It may finally happen this year. Savers could get more than peanuts on their cash.
Bankrate.com Chief Financial Analyst Greg McBride expects the Federal Reserve to hike rates three more times by the end of the year...and that could mean higher yields on cash accounts. McBride expects the savings accounts to yield as much as 2.3% and 5-year CDs t0 pay 3%. For some context, the best rates available on savings accounts currently is about 1.55%, while the national average is a puny 0.25%, according to Bankrate.com. And the best rate on a 5-year CD is about 2.5%, with the national average closer to 2.2%.

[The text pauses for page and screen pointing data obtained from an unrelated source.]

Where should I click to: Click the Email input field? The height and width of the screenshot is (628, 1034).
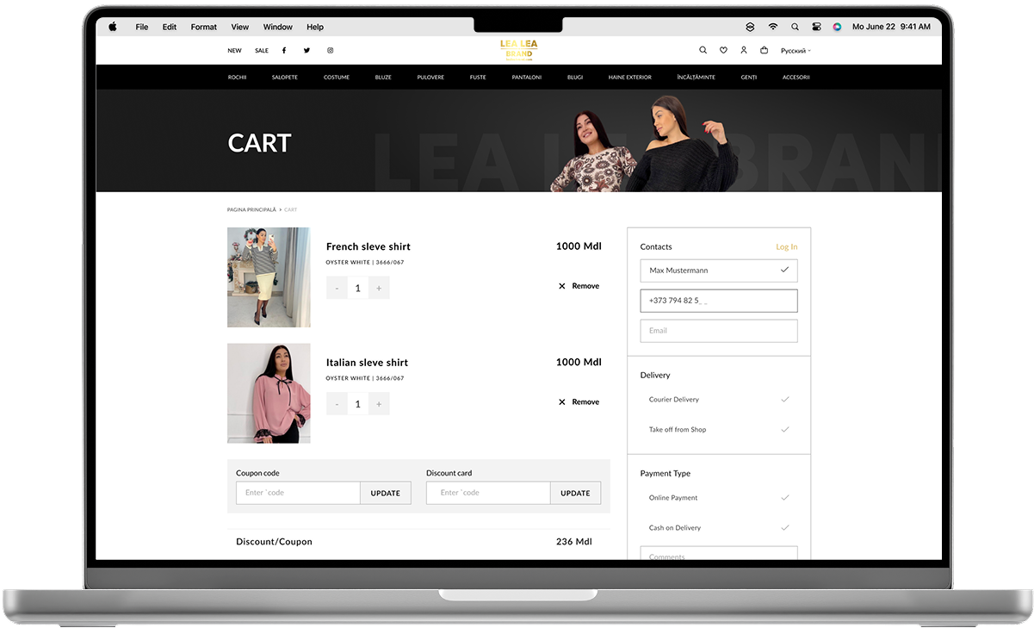[x=718, y=331]
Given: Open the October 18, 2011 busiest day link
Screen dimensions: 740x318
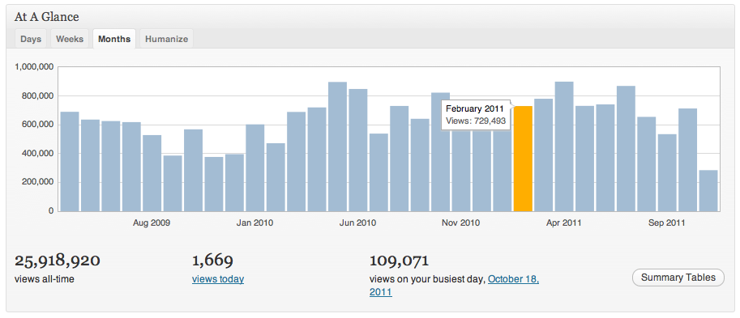Looking at the screenshot, I should pos(454,286).
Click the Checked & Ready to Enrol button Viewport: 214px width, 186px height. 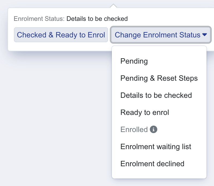pos(61,35)
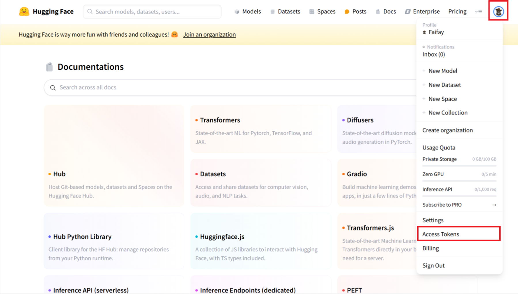Open Settings from profile menu

pos(433,220)
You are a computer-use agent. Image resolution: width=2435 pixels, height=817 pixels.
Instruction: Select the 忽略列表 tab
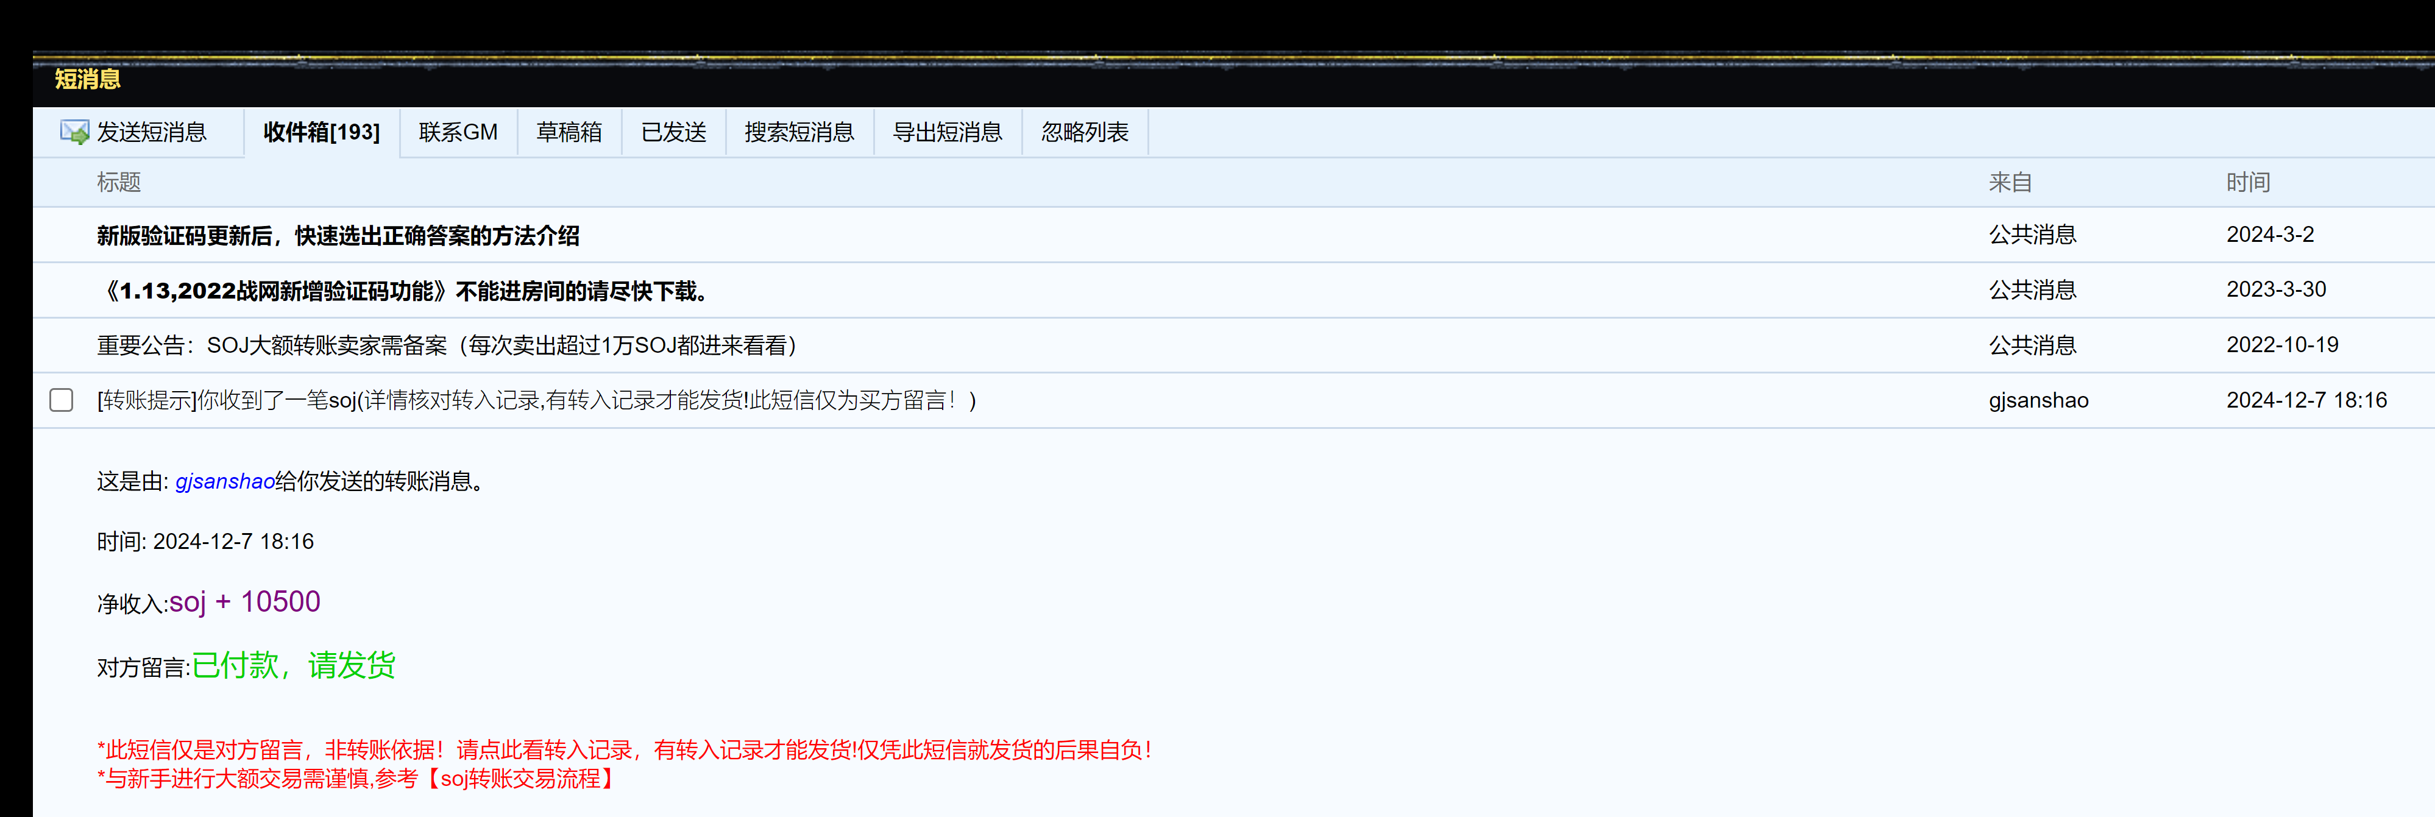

Demand for yields has made high-yield bonds and dividend paying stocks popular with investors. The iShares iBoxx $ High Yield Corporate Bond ETF (HYG), which has a 12-month yield of %4.79, has returned 5.7% annually over the past 10 years, while the SPDR S&P Dividend ETF (SDY), which pays a 12-month yield of 3.21%, has returned 10% annually. The S&P 500, which has a 12-month yield of 1.80%, has returned 8.5% during the same period.
The flip side of higher rates, of course, is that borrowers could be paying more. McBride forecasts more volatile mortgage rates, dipping below 4% at least once, spiking above 4.5% and closing the year, on average, around 4.5%. Credit card borrowers, as well as those with a home equity line of credit, should see a 75 basis point increase soon. By the end of the year, average credit card rates should be around 17.15% and HELOCs will be around 5.85%.
Auto loan rates, however, will see more muted increases as the ongoing economic recovery and low delinquencies among the most sought-after, or prime, borrowers fuels competition among lenders. Bankrate expects the average car loan rate to hit 4.85% by the end of the year.